*Data records:*
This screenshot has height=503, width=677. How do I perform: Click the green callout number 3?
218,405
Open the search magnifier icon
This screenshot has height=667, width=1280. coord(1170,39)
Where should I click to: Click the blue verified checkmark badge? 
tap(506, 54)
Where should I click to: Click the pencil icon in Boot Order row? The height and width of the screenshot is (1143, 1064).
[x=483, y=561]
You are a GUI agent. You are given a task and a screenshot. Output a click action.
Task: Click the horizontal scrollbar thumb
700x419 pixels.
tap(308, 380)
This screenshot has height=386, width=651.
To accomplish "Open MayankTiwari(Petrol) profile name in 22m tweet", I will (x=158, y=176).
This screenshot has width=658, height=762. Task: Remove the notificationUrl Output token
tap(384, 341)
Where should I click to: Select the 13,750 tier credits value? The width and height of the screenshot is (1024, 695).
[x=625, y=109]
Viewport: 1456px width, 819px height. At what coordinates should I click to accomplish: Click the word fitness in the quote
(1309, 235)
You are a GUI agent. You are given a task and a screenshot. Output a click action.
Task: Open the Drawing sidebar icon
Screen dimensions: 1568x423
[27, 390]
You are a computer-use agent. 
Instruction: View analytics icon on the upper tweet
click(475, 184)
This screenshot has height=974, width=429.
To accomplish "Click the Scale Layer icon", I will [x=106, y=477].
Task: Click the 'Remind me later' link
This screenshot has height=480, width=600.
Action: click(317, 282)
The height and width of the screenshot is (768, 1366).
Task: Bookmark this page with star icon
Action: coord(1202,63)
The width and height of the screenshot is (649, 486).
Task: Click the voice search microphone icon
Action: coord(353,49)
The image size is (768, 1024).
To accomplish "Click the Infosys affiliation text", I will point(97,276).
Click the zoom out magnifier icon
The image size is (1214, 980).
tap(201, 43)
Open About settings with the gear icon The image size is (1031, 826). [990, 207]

*Exercise goal:* All of the material above should be transcribed exactly, with no line omitted.

*Solution to this problem:*
This screenshot has height=503, width=677. How do I perform: Click the green callout number 3?
218,405
Open the search magnifier icon
This screenshot has height=667, width=1280. coord(1170,39)
Where should I click to: Click the blue verified checkmark badge? 
tap(506, 54)
Where should I click to: Click the pencil icon in Boot Order row? The height and width of the screenshot is (1143, 1064).
[x=483, y=561]
You are a GUI agent. You are given a task and a screenshot. Output a click action.
Task: Click the horizontal scrollbar thumb
700x419 pixels.
tap(308, 380)
This screenshot has height=386, width=651.
To accomplish "Open MayankTiwari(Petrol) profile name in 22m tweet", I will (x=158, y=176).
This screenshot has width=658, height=762. Task: Remove the notificationUrl Output token
tap(384, 341)
Where should I click to: Select the 13,750 tier credits value? The width and height of the screenshot is (1024, 695).
[x=625, y=109]
Viewport: 1456px width, 819px height. At what coordinates should I click to accomplish: Click the word fitness in the quote
(1309, 235)
You are a GUI agent. You are given a task and a screenshot. Output a click action.
Task: Open the Drawing sidebar icon
Screen dimensions: 1568x423
[27, 390]
You are a computer-use agent. 
Instruction: View analytics icon on the upper tweet
click(475, 184)
This screenshot has height=974, width=429.
To accomplish "Click the Scale Layer icon", I will [x=106, y=477].
Task: Click the 'Remind me later' link
This screenshot has height=480, width=600.
Action: click(317, 282)
The height and width of the screenshot is (768, 1366).
Task: Bookmark this page with star icon
Action: coord(1202,63)
The width and height of the screenshot is (649, 486).
Task: Click the voice search microphone icon
Action: coord(353,49)
The image size is (768, 1024).
To accomplish "Click the Infosys affiliation text", I will point(97,276).
Click the zoom out magnifier icon
The image size is (1214, 980).
tap(201, 43)
Open About settings with the gear icon The image size is (1031, 826). [990, 207]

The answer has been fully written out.